Ordered that the orders are affirmed insofar as appealed from, with one bill of costs to Corbally, Gartland & Rappleyea, L. L. P., payable by the appellant personally.

The appellant served subpoenas duces tecum and notices to take oral depositions on the nonparty Louis Viglotti, and on the nonparty law firm of Corbally, Gartland & Rappleyea, L. L. P., seeking information and documents concerning, inter alia, the settlement of a related action entitled Karl Ehmer v Alan Hanssler, which had been pending in the Supreme Court, Dutchess County, under Index No. 1578/95. The nonpárties each represented litigants in the related action. In the orders appealed from, the Surrogate, inter alia, granted the nonparties protective relief. We affirm.
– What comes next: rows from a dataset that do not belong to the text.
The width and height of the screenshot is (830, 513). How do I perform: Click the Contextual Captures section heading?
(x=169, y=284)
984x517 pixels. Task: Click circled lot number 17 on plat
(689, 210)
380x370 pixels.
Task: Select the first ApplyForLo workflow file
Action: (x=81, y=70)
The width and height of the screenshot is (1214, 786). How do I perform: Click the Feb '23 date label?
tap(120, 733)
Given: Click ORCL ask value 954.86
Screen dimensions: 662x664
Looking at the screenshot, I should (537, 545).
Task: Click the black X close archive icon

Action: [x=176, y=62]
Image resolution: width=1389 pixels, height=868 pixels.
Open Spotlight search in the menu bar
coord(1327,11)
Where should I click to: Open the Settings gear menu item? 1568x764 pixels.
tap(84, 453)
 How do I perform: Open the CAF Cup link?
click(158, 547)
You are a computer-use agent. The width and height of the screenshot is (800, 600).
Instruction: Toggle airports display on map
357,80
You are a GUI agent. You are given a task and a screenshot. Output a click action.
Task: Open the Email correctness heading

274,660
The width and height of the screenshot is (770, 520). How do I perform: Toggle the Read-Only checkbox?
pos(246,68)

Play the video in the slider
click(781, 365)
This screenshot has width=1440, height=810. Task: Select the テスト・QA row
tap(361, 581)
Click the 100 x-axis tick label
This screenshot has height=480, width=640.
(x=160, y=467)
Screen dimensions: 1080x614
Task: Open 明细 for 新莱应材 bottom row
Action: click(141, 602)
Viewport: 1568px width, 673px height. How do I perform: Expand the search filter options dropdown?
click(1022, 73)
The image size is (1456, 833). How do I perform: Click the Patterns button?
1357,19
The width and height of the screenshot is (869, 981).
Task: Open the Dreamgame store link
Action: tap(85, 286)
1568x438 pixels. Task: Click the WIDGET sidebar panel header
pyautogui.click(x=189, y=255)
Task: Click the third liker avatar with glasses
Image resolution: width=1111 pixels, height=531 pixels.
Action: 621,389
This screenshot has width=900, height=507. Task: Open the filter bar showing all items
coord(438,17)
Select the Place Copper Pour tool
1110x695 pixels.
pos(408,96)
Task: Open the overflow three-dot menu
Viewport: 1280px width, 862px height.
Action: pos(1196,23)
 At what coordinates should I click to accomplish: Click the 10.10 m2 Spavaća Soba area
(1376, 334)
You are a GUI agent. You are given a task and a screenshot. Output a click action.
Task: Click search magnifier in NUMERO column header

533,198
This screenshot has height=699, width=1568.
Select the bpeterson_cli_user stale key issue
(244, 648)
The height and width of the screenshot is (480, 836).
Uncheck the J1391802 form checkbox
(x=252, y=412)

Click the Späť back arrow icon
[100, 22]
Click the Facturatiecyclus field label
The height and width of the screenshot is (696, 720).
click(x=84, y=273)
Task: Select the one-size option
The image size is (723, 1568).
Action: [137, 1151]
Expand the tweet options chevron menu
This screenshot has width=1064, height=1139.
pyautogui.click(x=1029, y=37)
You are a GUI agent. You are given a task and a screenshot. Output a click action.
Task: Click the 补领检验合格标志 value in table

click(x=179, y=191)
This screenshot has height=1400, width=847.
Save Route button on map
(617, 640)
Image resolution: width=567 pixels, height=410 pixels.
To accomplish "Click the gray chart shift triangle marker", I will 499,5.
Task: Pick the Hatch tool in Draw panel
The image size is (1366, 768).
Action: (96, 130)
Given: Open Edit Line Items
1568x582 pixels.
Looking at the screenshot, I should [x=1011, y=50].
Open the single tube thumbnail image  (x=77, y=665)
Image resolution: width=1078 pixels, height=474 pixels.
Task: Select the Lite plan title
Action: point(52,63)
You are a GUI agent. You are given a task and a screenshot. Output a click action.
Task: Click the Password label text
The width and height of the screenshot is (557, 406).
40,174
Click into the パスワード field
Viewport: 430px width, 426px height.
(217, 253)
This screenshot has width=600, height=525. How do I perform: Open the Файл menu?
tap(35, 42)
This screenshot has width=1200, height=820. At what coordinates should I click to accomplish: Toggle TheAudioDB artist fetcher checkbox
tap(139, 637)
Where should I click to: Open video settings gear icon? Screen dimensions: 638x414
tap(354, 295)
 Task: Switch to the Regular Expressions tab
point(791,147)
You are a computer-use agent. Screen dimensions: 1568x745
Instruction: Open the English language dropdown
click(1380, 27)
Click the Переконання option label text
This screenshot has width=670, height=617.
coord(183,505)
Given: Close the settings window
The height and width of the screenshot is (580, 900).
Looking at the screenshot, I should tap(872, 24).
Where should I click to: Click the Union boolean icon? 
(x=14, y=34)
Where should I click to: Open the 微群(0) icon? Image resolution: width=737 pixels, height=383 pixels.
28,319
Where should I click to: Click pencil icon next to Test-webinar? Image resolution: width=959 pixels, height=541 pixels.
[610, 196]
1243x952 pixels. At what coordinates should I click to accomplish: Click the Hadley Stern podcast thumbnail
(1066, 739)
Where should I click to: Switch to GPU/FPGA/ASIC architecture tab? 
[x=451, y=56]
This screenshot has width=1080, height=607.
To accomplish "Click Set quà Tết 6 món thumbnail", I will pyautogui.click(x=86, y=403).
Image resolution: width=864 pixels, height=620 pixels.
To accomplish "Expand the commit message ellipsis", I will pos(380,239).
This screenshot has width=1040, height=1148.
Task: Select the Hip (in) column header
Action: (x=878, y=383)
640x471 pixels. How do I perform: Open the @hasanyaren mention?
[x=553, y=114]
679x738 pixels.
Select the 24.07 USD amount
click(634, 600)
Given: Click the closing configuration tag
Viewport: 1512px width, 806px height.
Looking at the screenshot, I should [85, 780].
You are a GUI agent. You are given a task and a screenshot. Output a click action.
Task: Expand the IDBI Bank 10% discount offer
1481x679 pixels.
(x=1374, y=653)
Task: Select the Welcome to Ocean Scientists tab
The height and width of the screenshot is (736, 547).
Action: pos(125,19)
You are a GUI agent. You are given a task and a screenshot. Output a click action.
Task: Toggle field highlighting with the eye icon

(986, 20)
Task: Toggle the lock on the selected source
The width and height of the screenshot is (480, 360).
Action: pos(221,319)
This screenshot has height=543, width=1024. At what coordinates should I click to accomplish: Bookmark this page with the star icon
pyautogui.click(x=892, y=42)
To the extent that the nonparty Louis Viglotti did not proffer documents in response to the appellant’s subpoena duces tecum, he proffered an unrebutted affirmation that he was not in possession of any of the documents sought. The subpoena duces tecum served upon the nonparty Corbally, Gartland & Rappleyea, L. L. P., lacked specificity and was overbroad (see, Myrie v Shelley, 237 AD2d 337; West 16th Realty Co. v Ali, 176 Misc 2d 978; CPLR 2301). Furthermore, the subpoena was facially invalid and unenforceable because it did not contain, and was not accompanied by, a notice setting forth the reasons why disclosure was sought (see, Matter of Validation Review Assocs., 237 AD2d 614; Kaufman v Red Ground Corp., 170 AD2d 484). In any event, to the extent that the information sought by the appellant from the nonparties would not impermissibly tread upon attorney-client privilege or involve attorney work-product (see, Miranda v Miranda, 184 AD2d 286; ACWOO Intl. Steel Corp. v Frenkel & Co., 165 AD2d 752), the appellant failed to establish that the information is otherwise unobtainable (see, Matter of Validation Review Assocs., 237 AD2d 614, supra; Schwarz v Schwarz, 227 AD2d 611; Matter of Beiny, 129 AD2d 126). Accordingly, the Supreme Court properly granted protective relief to the nonparties.

The appellant’s remaining contentions are without merit. Ritter, J. P., Sullivan, Altman and Feuerstein, JJ., concur.